The number of atoms per unit volume is expressed as follows.

  $\begin{array}{c}\text{atoms per unit volume}=\frac{\text{no}\text{. of atoms in FCC crystal}}{\text{volume}\text{of unit cell}\left(V\right)}\\ =\frac{4\text{atoms}}{4.32\times {10}^{-24}{\text{m}}^3}\\ =9.25\times {10}^{28}{\text{atoms/m}}^3\end{array}$

The concentration of atoms at the surface $C_s$ is $3.6a\%$.

  $\begin{array}{c}{C}_s=3.6a\%\\ =\frac{3.6}{100}\left(9.25\times {10}^{28}{\text{atoms/m}}^3\right)\\ =3.33\times {10}^{27}{\text{atoms/m}}^3\end{array}$

The concentration of atom at the distance of $25\text{μm}$ below the surface $C_{25\text{μm}}$ is $0.18a\%$.

  $\begin{array}{c}{C}_{25\text{μm}}=0.18a\%\\ =\frac{0.18}{100}\left(9.25\times {10}^{28}{\text{atoms/m}}^3\right)\\ =1.66\times {10}^{26}{\text{atoms/m}}^3\end{array}$

Refer Table 5.2, “Diffusivities at 500°C and 1000°C for selected solute-solvent diffusion systems”.

The diffusivity of carbon in FCC iron at 1000°C is $3\times {10}^{-11}{\text{m}}^2\text{/s}$.

Here,

  $\begin{array}{c}dC=C_{25\text{μm}}-C_s\\ =\left(1.66\times {10}^{26}{\text{atoms/m}}^3\right)-\left(3.33\times {10}^{27}{\text{atoms/m}}^3\right)\\ =-3.134\times {10}^{27}{\text{atoms/m}}^3\end{array}$

Substitute $3\times {10}^{-11}{\text{m}}^2\text{/s}$ for $D$, $-3.134\times {10}^{27}{\text{atoms/m}}^3$ for $dC$, and $25\text{μm}$ for $dx$ in Equation (III).
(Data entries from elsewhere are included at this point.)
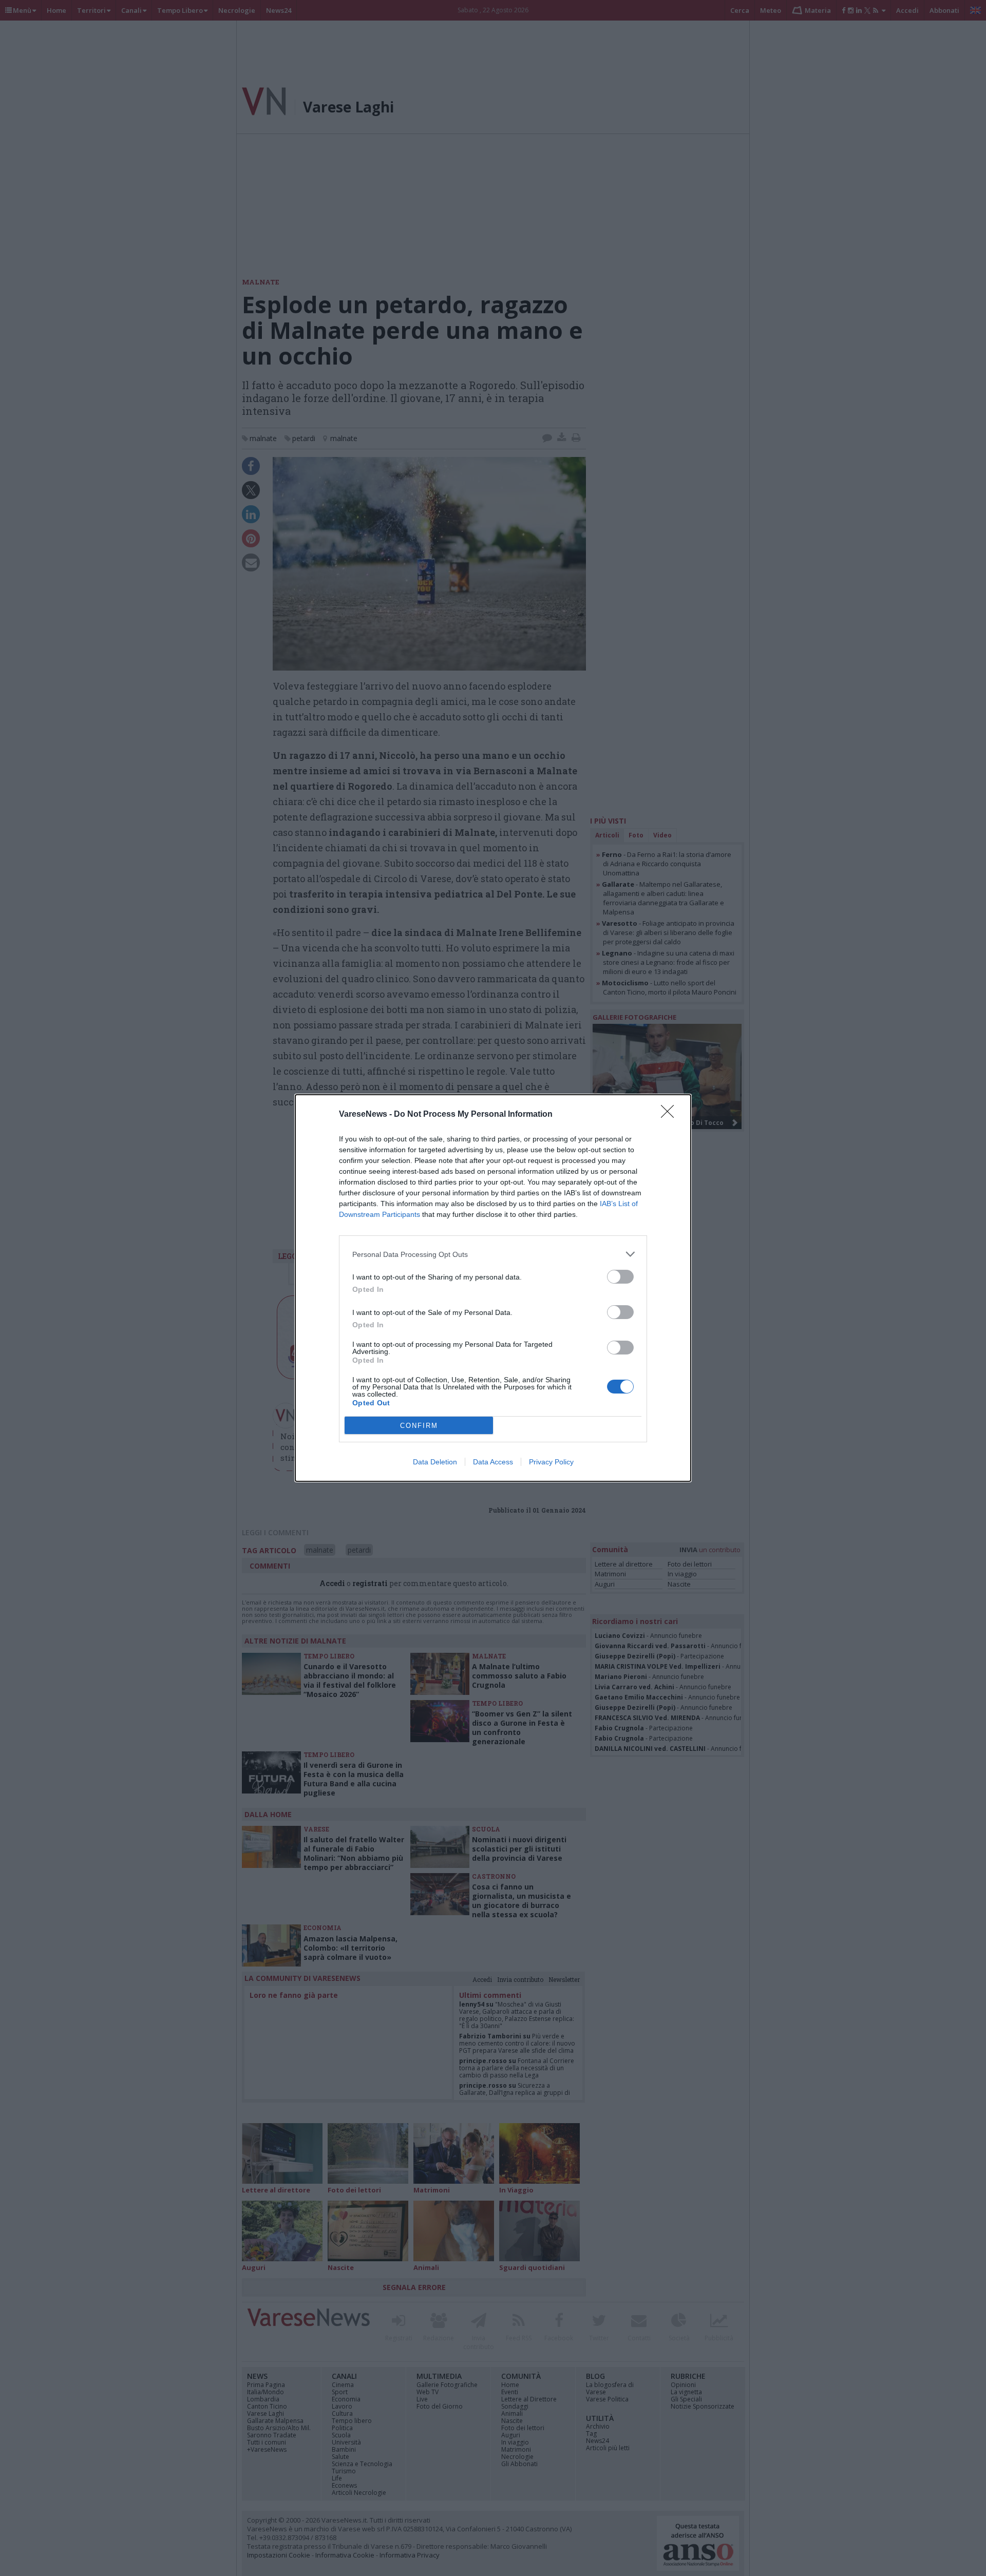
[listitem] (493, 1254)
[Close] (670, 1114)
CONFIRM (419, 1425)
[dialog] (493, 1288)
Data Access (493, 1462)
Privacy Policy (551, 1462)
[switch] (620, 1277)
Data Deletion (435, 1462)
  $\begin{array}{c}J=-\left(3\times {10}^{-11}{\text{m}}^2\text{/s}\right)\frac{-3.134\times {10}^{27}{\text{atoms/m}}^3}{25\text{μm}}\\ =-\left(3\times {10}^{-11}{\text{m}}^2\text{/s}\right)\frac{-4.575\times {10}^{26}{\text{atoms/m}}^3}{25\text{μm}\times \frac{{10}^{-6}\text{m}}{\text{1}\text{μm}}}\\ =3.76\times {10}^{21}{\text{atoms/m}}^2\cdot \text{s}\end{array}$

Thus, the flux of carbon atoms between the surface and plane $25\text{μm}$ deep is $3.76\times {10}^{21}{\text{atoms/m}}^2\cdot \text{s}$.